7.4. Data file reading

The following data file describes the following two sequences of vectors:

1.1 2.2 , 4.4 5.5 , 4.3 6 , 7.7 8.8 0.5 1.5 , 1.5 2.5 , 4.5 5.5 , 8. 8. , 7. 8.

Those sequences can be encoded in a data file:

# A simple data file

[ 1.1 2.2 ] ; [ 4.4 5.5 ] ; [ 4.3 6. ] ; [ 7.7 8.8 ] ; 
[ 0.5 1.5 ] ; [ 1.5 2.5 ] ; [ 4.5 5.5 ] ; [ 8. 8. ] ; [ 7. 8. ] ;

The file must be terminated by a new line. A sequence can span multiple lines if terminated by a backslash (\).

This simple program extract reads this file (here named ``test.seq'').

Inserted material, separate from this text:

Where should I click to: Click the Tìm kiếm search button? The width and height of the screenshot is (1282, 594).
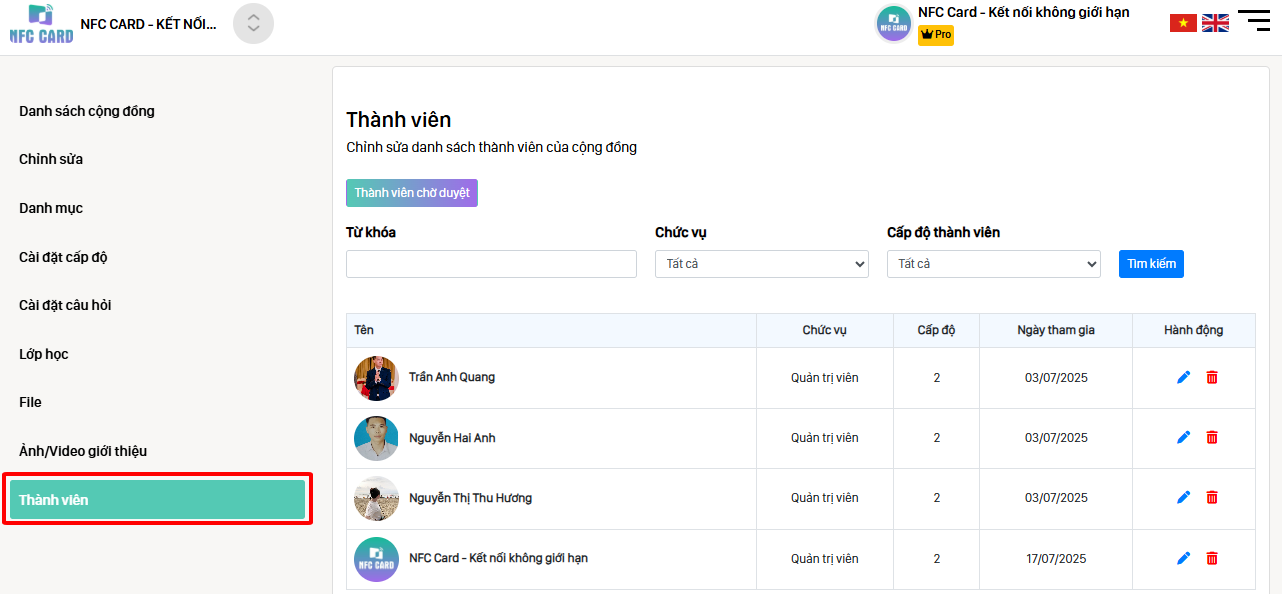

Reader reader = new FileReader("test.seq");
List<List<ObservationVector>> seqs = ObservationSequencesReader.
             readSequences(new ObservationVectorReader(), reader);
reader.close();

A 3 states HMM can be fitted to those sequences using a code such as:

KMeansLearner<ObservationVector> kml =
     new KMeansLearner<ObservationVector>(3,
          new OpdfMultiGaussianFactory(2), seqs);
Hmm<ObservationVector> fittedHmm = kml.learn();

The argument of the constructor of OpdfMultiGaussianFactory is the dimension of the vectors.